Simulations of Nanometer-Thick Lubricating Films

Abstract

Hydrodynamics and elastohydrodynamics have been successful in describing lubrication by micron-thick films. However, these continuum theories begin to break down as film thicknesses become comparable to molecular dimensions. An increasing number of applications require an understanding of lubricants in such severely confined geometries.
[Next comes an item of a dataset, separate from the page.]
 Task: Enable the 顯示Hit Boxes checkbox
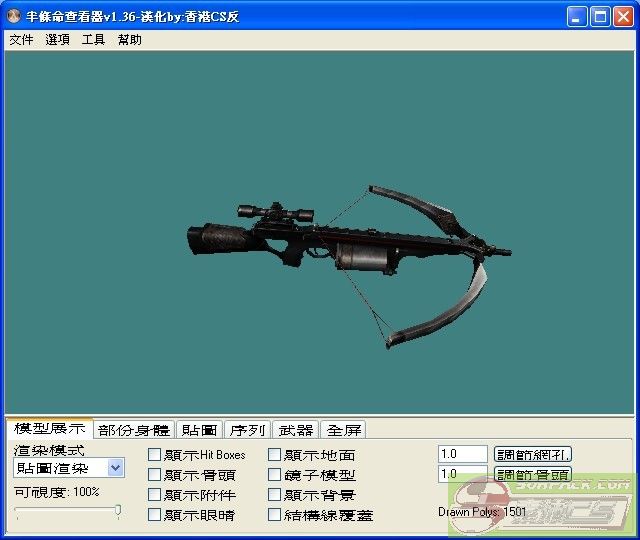155,455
Examples include lubrication of nanoscale bearings in micromachinery or high-density magnetic disk drives, as well as asperity interactions in macroscopic bearings that operate in the mixed lubrication regime.Development of new experimental and theoretical techniques for studying thin lubricant films has paralleled the growing interest in their properties. The surface force apparatus (SFA) allows normal and shear forces to be measured between atomically flat solid surfaces while their separation is determined to within 0.1 nm using interferometry or capacitance. The contact area in the SFA is typically 100 μm across, much larger than the separation between solid walls. The atomic force microscope (AFM) can be used to explore friction in lubricated contacts whose diameter is comparable to the separation (5 nm). This allows spatial resolution of the frictional force on a molecular scale. Quartz-crystal oscillators have been used to determine the frictional forces between a surface and an adsorbed film of one or more monolayers. Theoretical advances have been aided by the advent of supercomputers that allow thin films to be simulated at the molecular level using molecular dynamics. These new experimental and theoretical techniques reveal a sequence of dramatic changes in the static and dynamic properties of fluid films as their thickness approaches molecular scales.